En tout cas, heureusement qu’on n’y est pas allée pour 5h du matin comme le conseillait le guide, puisque c’était fermé ! Et oui, l’activité durant la semaine du nouvel an au Japon est réduite au strict minimum. Il n’y a que les sanctuaires qui sont animés, tout le reste de la ville est quasi mort – enfin, sauf les boutiques de fringues, business is business, avec tous ces gens en vacances ce n’est certes pas le moment pour fermer !
Nous allons à pied jusqu’à Ginza.

C’est le royaume des boutiques de luxe : Chanel, Mont Blanc, et même Comptoir des cotonniers, voila quelques marques françaises représentées. Voici la vitrine de chez Chanel.

J’ai cherché la boutique ST Dupont, mais je n’avais pas l’adresse et je ne l’ai jamais trouvée….
Puis nous allons à Asakusa.
Déjeuner, comme en aout, dans le resto français Alaska en haut de l’immeuble Asahi.

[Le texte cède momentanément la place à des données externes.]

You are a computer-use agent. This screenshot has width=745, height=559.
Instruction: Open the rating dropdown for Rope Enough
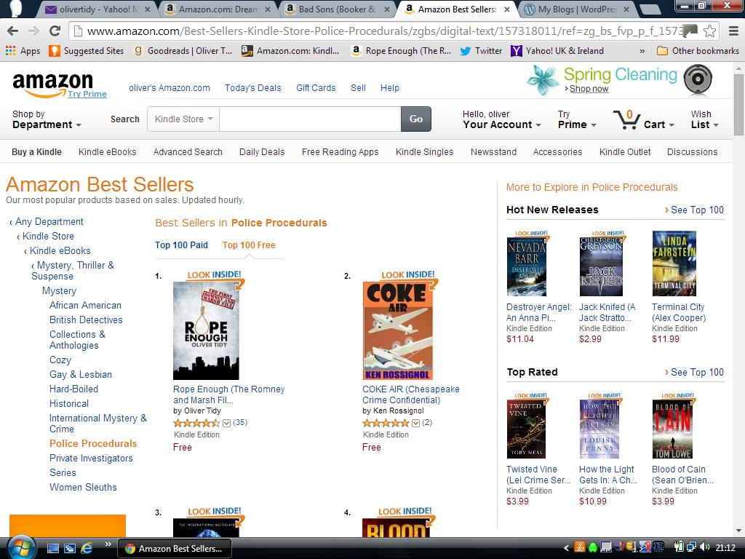(x=227, y=423)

Ensuite nous allons au temple bouddhiste Senso ji dédié à Kannon (plus vieux temple de Tokyo) : un monde fou en ce début d’année 2007, à tel point qu’il faut jouer des coudes pour regarder les souvenirs vendus dans les échoppes. Il y a pas mal de gens habillés de façon traditionnelle, kimono et hakatas. Par dessus les kimonos, les jeunes filles se mettent d’abominables moumoutes en fausse fourrure blanche, affreux. Et les vieilles, ce n’est pas beaucoup mieux, passent des vestes spéciales d’un gout douteux qui les rendent toutes bossues étant donné leur gros nœuds dans le dos. Enfin, on arrive tout de même à voir des ensembles choisis avec gout. Les tenues des hommes sont généralement plus classes, mais ils sont moins nombreux à en porter.


Le soir, diner au 8F de la gare, resto chinois. Dans toutes les gares (n’est ce pas Guigui ?) il y a toujours, au Japon, des department store (« depato » en japonais !) et le dernier étage est généralement réservé aux restos. Donc on sait toujours où on peut aller manger, c’est bien pratique.